Below you can find the most common pitfalls in the development of an API in SAP API Management:
- Policy Antipatterns
- Set Long Expiration time for OAuth Access and Refresh Token
- Use Greedy Quantifiers in RegularExpressionProtection policy
- Cache Error Responses
- Store data greater than 512kb size in Cache
- Invoke the MessageLogging policy multiple times in an API proxy
- Configure a Non Distributed Quota
- Re-use a Quota policy
- Use the RaiseFault policy under inappropriate conditions
- Access multi-value HTTP Headers incorrectly in an API proxy
- Use Service Callout policy to invoke a backend service in a No Target
- Performance Antipatterns:
- Invoke Management API calls from an API proxy
- Invoke a Proxy within Proxy using custom code or as a Target
- Manage Resources without using Source Control Management
- Access the Request/Response payload when streaming is enabled
- Define multiple ProxyEndpoints in an API proxy
- Backend Antipatterns
- Allow a Slow Backend
- Disable HTTP persistent (Reusable keep-alive) connections
Let’s take an extraction of the book for “Configure a Non Distributed Quota” from “Policy Antipatterns”( replacing “apigee” by “SAP API Management” ):
SAP API Management provides the ability to configure the number of allowed requests to an API proxy for a specific period of time using the Quota policy.
An API proxy request can be served by one or more distributed SAP API Management components called Message Processors. If there are multiple Message Processors configured for serving API requests, then the quota will likely be exceeded because each Message Processor keeps it’s own ‘count’ of the requests it processes.
Let’s explain this with the help of an example.
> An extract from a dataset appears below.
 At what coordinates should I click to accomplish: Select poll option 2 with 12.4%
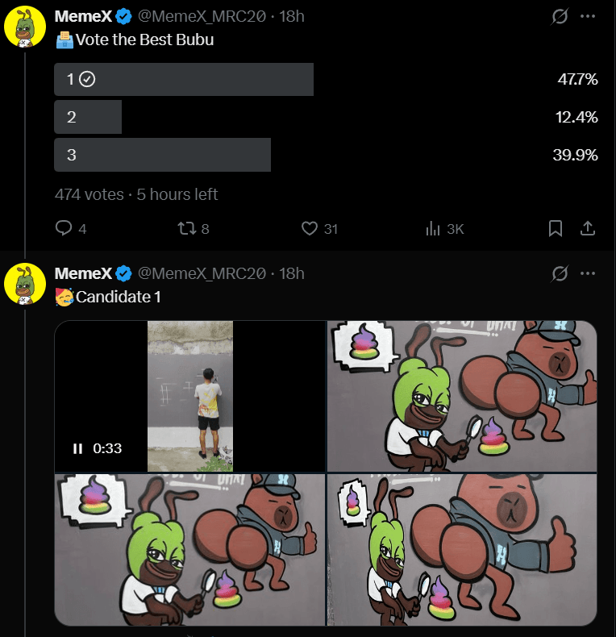pos(88,117)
Consider the following Quota policy for an API proxy –
<!-- /antipatterns/examples/1-6.xml --> <Quota name="CheckTrafficQuota"> <Interval>1</Interval> <TimeUnit>hour</TimeUnit> <Allow count="100"/> </Quota>
The above configuration should allow a total of 100 requests per hour.
However, in practice when multiple message processors are serving the API requests, the following happens
In the above illustration:
-The quota policy is configured to allow 100 requests per hour.
-The requests to the API proxy are being served by two Message Processors.
-Each Message Processor maintains its own quota count variable,quota_count_mp1 and quota_count_mp2, to track the number of requests they are processing.
-Therefore each of the Message Processor will allow 100 API requests separately.The net effect is that a total of 200 requests are processed instead of 100 requests.
This situation defeats the purpose of the quota configuration and can have detrimental effects on the backend servers that are serving the requests.
The backend servers can:
-be stressed due to higher than expected incoming traffic
-become unresponsive to newer API requests leading to 503 errors
Consider, setting the element “Distributed” to true in the Quota policy to ensure that a common counter is used to track the API requests across all Message Processors. The element “Distributed” can be set as shown in the code snippet below:
<!-- /antipatterns/examples/1-7.xml --> <Quota name="CheckTrafficQuota"> <Interval>1</Interval> <TimeUnit>hour</TimeUnit> <Distributed>true</Distributed> <Allow count="100"/> </Quota>
I hope this helps you avoid the most common pitfalls in API development.